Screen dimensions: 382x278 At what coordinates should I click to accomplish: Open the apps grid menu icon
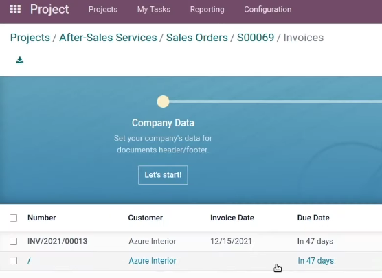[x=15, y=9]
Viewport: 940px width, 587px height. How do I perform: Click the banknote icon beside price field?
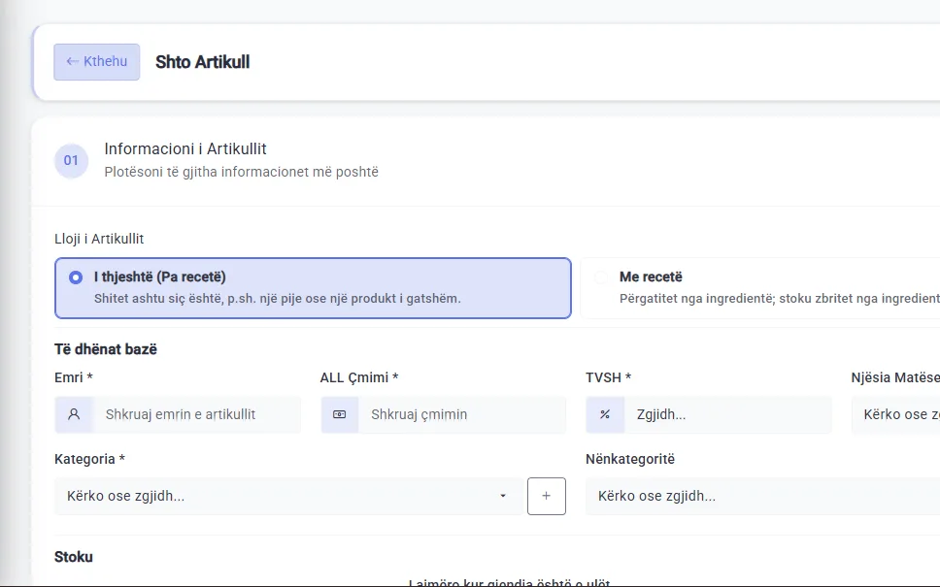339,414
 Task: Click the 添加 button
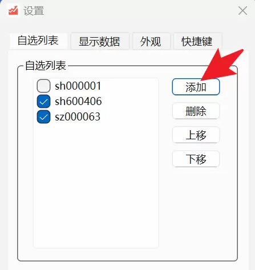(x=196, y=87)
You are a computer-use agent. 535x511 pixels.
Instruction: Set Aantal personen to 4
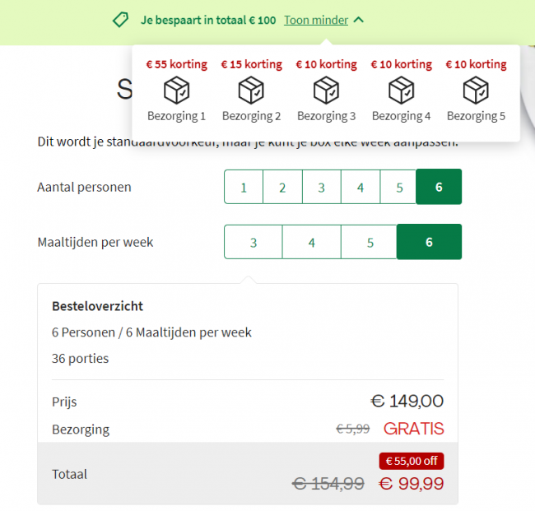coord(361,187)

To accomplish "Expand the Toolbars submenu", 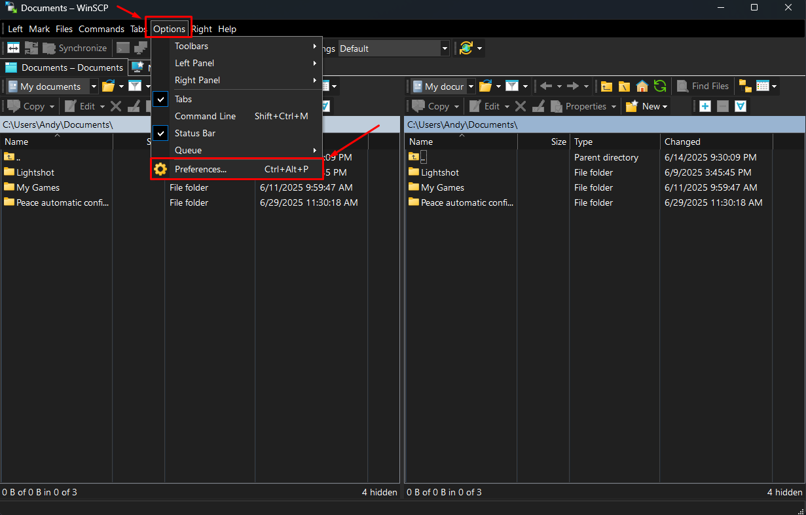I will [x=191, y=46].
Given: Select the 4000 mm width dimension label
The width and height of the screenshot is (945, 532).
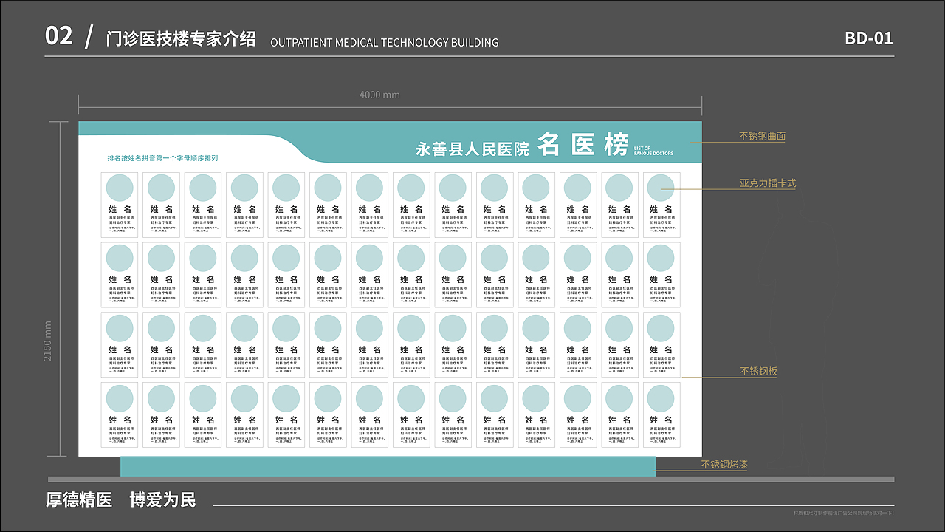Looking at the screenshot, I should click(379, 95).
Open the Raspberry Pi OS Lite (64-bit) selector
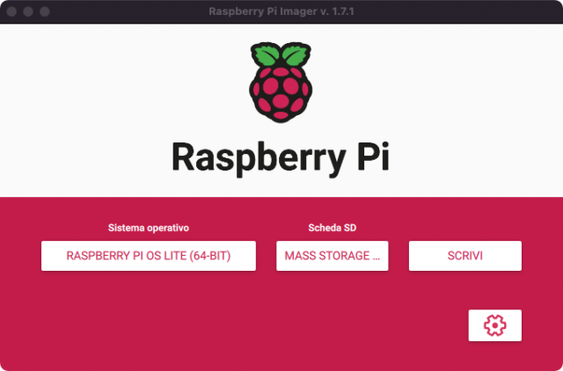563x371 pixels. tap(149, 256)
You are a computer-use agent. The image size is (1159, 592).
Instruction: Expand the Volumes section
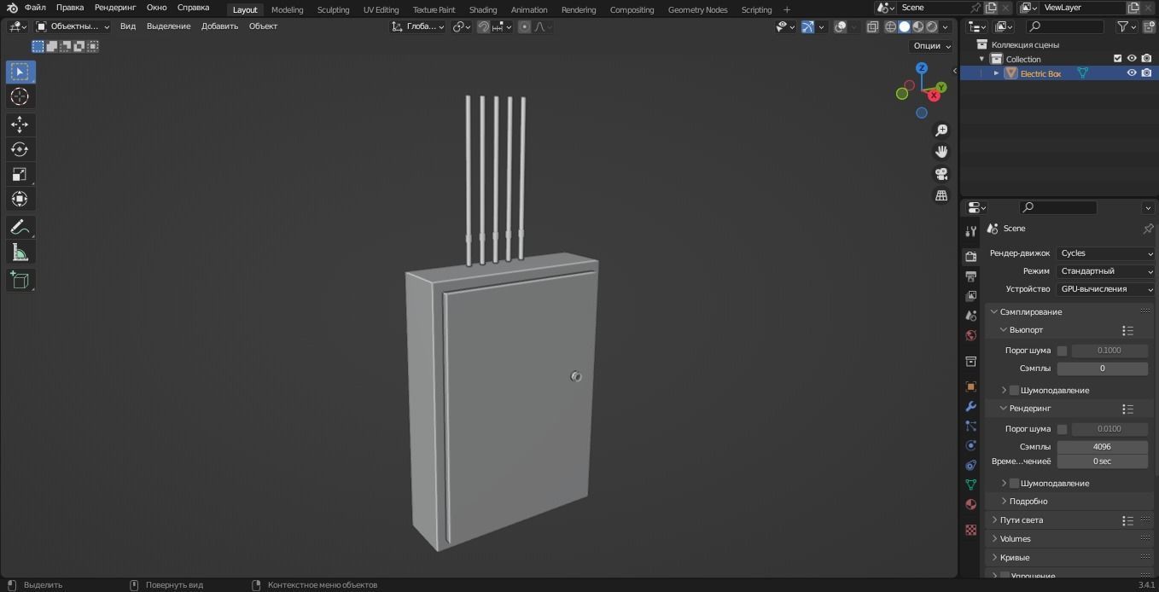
◆ ◆ ◆ ◆ ◆
WHAT YOU NEED TO DO –
Only the lines from the one containing "Open the Raspberry" through the last line of the entries above belong in the copy; reproduce them exactly and drop every picture.

SOLUTION TO THE EXERCISE –
Open the Raspberry Pi OS Lite (64-bit) selector
563x371 pixels. tap(149, 256)
You are a computer-use agent. The image size is (1159, 592).
Instruction: Expand the Volumes section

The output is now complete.